Print out all of the data below, keeping it identical to the original.

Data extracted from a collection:
[Start of section]

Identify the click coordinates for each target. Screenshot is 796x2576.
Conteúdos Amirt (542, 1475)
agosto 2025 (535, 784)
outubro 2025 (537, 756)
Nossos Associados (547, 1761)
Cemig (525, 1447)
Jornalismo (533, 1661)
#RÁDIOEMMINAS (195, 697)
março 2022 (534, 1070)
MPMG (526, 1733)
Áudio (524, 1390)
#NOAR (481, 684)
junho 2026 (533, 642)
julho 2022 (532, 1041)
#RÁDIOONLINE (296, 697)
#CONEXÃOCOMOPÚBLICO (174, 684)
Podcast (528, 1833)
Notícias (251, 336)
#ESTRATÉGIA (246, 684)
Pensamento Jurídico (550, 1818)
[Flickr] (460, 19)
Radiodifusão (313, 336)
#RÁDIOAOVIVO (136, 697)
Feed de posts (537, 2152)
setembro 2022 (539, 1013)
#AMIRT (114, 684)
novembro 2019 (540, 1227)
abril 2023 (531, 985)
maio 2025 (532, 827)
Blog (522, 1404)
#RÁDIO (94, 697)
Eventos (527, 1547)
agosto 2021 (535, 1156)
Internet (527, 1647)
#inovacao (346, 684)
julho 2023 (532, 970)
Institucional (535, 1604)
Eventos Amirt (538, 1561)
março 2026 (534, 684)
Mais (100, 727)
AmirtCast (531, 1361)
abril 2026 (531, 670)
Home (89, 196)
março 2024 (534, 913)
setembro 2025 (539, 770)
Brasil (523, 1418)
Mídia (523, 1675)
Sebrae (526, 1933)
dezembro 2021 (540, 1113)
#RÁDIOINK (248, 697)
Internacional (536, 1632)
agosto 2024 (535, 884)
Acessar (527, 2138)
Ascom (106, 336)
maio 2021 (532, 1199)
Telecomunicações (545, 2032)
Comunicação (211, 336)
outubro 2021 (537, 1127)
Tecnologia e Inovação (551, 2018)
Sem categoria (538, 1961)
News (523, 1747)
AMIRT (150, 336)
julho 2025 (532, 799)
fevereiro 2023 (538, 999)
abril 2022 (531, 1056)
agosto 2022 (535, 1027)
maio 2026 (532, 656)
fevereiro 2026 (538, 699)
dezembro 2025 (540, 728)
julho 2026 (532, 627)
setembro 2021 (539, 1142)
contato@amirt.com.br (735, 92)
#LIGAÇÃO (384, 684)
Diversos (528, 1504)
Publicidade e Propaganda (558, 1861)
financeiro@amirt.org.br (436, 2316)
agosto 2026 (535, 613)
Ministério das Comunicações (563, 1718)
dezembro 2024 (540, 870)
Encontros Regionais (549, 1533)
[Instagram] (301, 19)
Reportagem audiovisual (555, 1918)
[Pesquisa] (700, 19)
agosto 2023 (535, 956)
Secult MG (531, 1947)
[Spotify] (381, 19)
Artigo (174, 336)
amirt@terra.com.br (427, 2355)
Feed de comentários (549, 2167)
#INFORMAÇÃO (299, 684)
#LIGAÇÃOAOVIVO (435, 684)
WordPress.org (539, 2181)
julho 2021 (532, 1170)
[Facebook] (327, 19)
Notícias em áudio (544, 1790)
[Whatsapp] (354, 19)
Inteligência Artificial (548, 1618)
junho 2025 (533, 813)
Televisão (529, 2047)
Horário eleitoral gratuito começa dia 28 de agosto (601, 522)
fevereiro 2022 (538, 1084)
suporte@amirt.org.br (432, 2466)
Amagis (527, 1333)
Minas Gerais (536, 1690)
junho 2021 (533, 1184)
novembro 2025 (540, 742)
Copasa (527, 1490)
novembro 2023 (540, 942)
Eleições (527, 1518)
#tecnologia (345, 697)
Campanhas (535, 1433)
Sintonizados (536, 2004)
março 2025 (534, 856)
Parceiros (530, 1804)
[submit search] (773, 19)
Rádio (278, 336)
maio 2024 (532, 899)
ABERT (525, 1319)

[End of section]

Task result:
Identify the click coordinates for each target. Screenshot is 796x2576.
Conteúdos Amirt (542, 1475)
agosto 2025 (535, 784)
outubro 2025 (537, 756)
Nossos Associados (547, 1761)
Cemig (525, 1447)
Jornalismo (533, 1661)
#RÁDIOEMMINAS (195, 697)
março 2022 (534, 1070)
MPMG (526, 1733)
Áudio (524, 1390)
#NOAR (481, 684)
junho 2026 (533, 642)
julho 2022 (532, 1041)
#RÁDIOONLINE (296, 697)
#CONEXÃOCOMOPÚBLICO (174, 684)
Podcast (528, 1833)
Notícias (251, 336)
#ESTRATÉGIA (246, 684)
Pensamento Jurídico (550, 1818)
[Flickr] (460, 19)
Radiodifusão (313, 336)
#RÁDIOAOVIVO (136, 697)
Feed de posts (537, 2152)
setembro 2022 (539, 1013)
#AMIRT (114, 684)
novembro 2019 (540, 1227)
abril 2023 (531, 985)
maio 2025 (532, 827)
Blog (522, 1404)
#RÁDIO (94, 697)
Eventos (527, 1547)
agosto 2021 (535, 1156)
Internet (527, 1647)
#inovacao (346, 684)
julho 2023 (532, 970)
Institucional (535, 1604)
Eventos Amirt (538, 1561)
março 2026 (534, 684)
Mais (100, 727)
AmirtCast (531, 1361)
abril 2026 (531, 670)
Home (89, 196)
março 2024 (534, 913)
setembro 2025 (539, 770)
Brasil (523, 1418)
Mídia (523, 1675)
Sebrae (526, 1933)
dezembro 2021 (540, 1113)
#RÁDIOINK (248, 697)
Internacional (536, 1632)
agosto 2024 (535, 884)
Acessar (527, 2138)
Ascom (106, 336)
maio 2021 (532, 1199)
Telecomunicações (545, 2032)
Comunicação (211, 336)
outubro 2021 (537, 1127)
Tecnologia e Inovação (551, 2018)
Sem categoria (538, 1961)
News (523, 1747)
AMIRT (150, 336)
julho 2025 (532, 799)
fevereiro 2023 (538, 999)
abril 2022 (531, 1056)
agosto 2022 (535, 1027)
maio 2026 (532, 656)
fevereiro 2026 (538, 699)
dezembro 2025 (540, 728)
julho 2026 (532, 627)
setembro 2021 (539, 1142)
contato@amirt.com.br (735, 92)
#LIGAÇÃO (384, 684)
Diversos (528, 1504)
Publicidade e Propaganda (558, 1861)
financeiro@amirt.org.br (436, 2316)
agosto 2026 (535, 613)
Ministério das Comunicações (563, 1718)
dezembro 2024 (540, 870)
Encontros Regionais (549, 1533)
[Instagram] (301, 19)
Reportagem audiovisual (555, 1918)
[Pesquisa] (700, 19)
agosto 2023 (535, 956)
Secult MG (531, 1947)
[Spotify] (381, 19)
Artigo (174, 336)
amirt@terra.com.br (427, 2355)
Feed de comentários (549, 2167)
#INFORMAÇÃO (299, 684)
#LIGAÇÃOAOVIVO (435, 684)
WordPress.org (539, 2181)
julho 2021 (532, 1170)
[Facebook] (327, 19)
Notícias em áudio (544, 1790)
[Whatsapp] (354, 19)
Inteligência Artificial (548, 1618)
junho 2025 (533, 813)
Televisão (529, 2047)
Horário eleitoral gratuito começa dia 28 de agosto (601, 522)
fevereiro 2022 (538, 1084)
suporte@amirt.org.br (432, 2466)
Amagis (527, 1333)
Minas Gerais (536, 1690)
junho 2021 (533, 1184)
novembro 2025 (540, 742)
Copasa (527, 1490)
novembro 2023 (540, 942)
Eleições (527, 1518)
#tecnologia (345, 697)
Campanhas (535, 1433)
Sintonizados (536, 2004)
março 2025 (534, 856)
Parceiros (530, 1804)
[submit search] (773, 19)
Rádio (278, 336)
maio 2024 (532, 899)
ABERT (525, 1319)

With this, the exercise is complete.